PacBio Iso-Seq Improves the Rainbow Trout Genome Annotation and Identifies Alternative Splicing Associated With Economically Important Phenotypes

Rainbow trout is an important model organism that has received concerted international efforts to study the transcriptome. For this purpose, short-read sequencing has been primarily used over the past decade. However, these sequences are too short of resolving the transcriptome complexity. This study reported a first full-length transcriptome assembly of the rainbow trout using single-molecule long-read isoform sequencing (Iso-Seq). Extensive computational approaches were used to refine and validate the reconstructed transcriptome. The study identified 10,640 high-confidence transcripts not previously annotated, in addition to 1,479 isoforms not mapped to the current Swanson reference genome. Most of the identified lncRNAs were non-coding variants of coding transcripts. The majority of genes had multiple transcript isoforms (average ∼3 isoforms/locus). Intron retention (IR) and exon skipping (ES) accounted for 56% of alternative splicing (AS) events.
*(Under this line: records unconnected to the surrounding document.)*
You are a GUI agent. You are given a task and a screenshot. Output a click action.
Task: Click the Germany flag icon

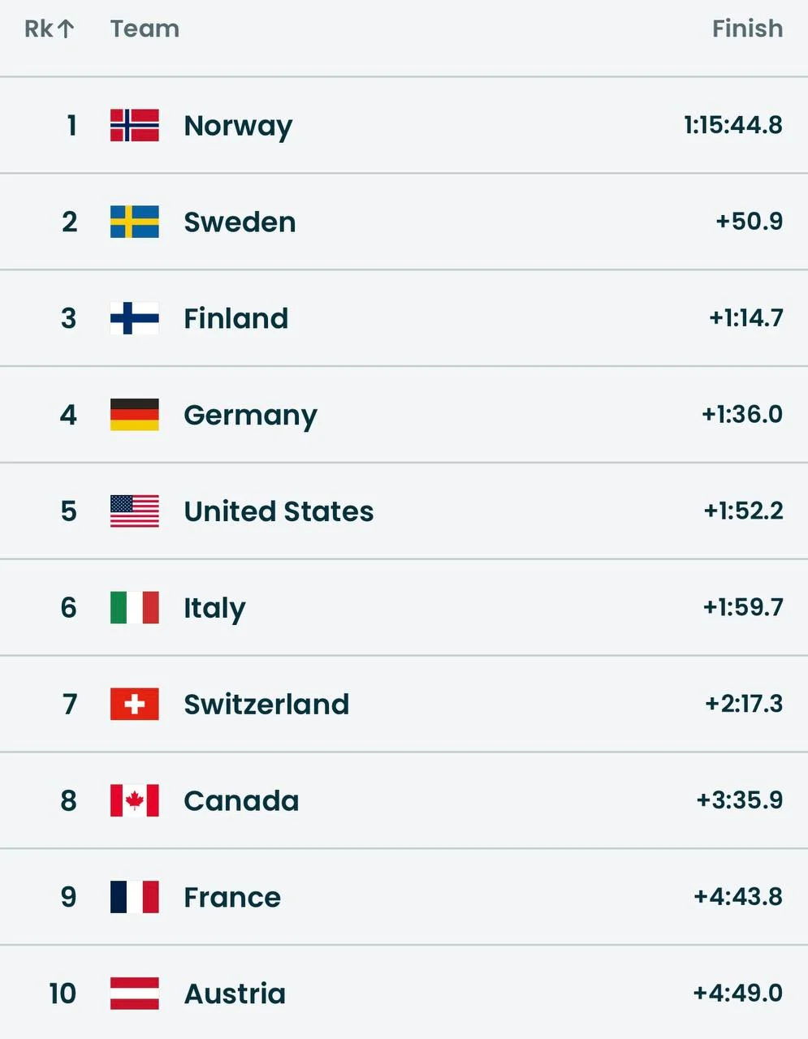click(x=134, y=415)
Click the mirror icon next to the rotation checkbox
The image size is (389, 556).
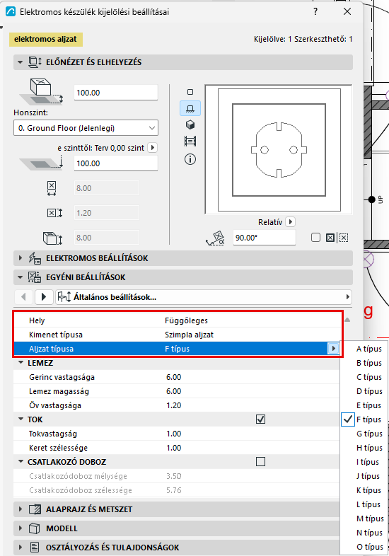[x=330, y=238]
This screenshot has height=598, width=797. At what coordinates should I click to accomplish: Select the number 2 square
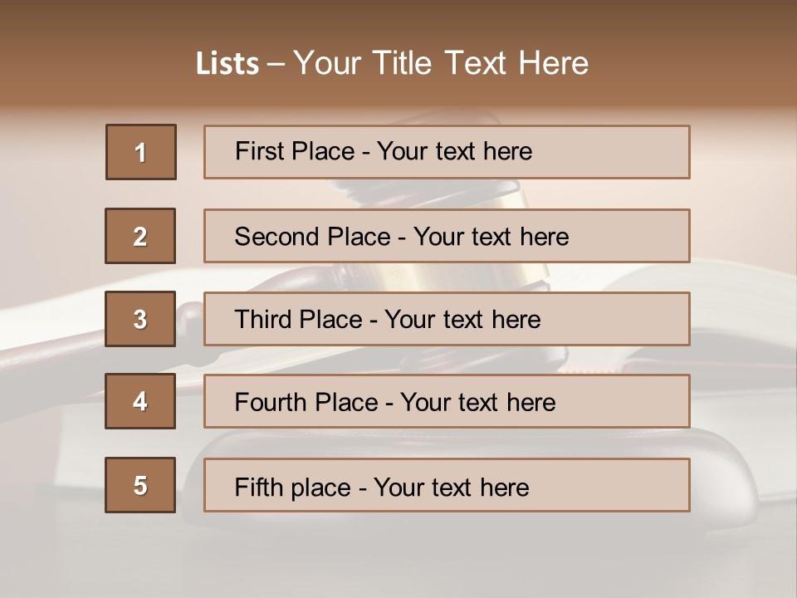140,236
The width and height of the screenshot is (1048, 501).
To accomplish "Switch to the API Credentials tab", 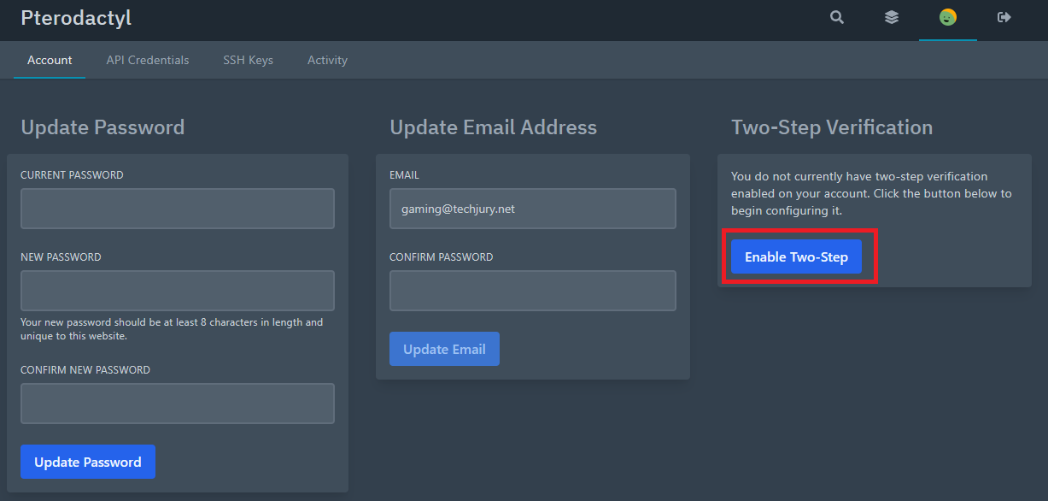I will 148,60.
Iso-Seq improved the reference genome annotation, which allowed identification of characteristic AS associated with fish growth, muscle accretion, disease resistance, stress response, and fish migration. For instance, an ES in GVIN1 gene existed in fish susceptible to bacterial cold-water disease (BCWD). Besides, under five stress conditions, there was a commonly regulated exon in prolyl 4-hydroxylase subunit alpha-2 (P4HA2) gene. The reconstructed gene models and their posttranscriptional processing in rainbow trout provide invaluable resources that could be further used for future genetics and genomics studies. Additionally, the study identified characteristic transcription events associated with economically important phenotypes, which could be applied in selective breeding.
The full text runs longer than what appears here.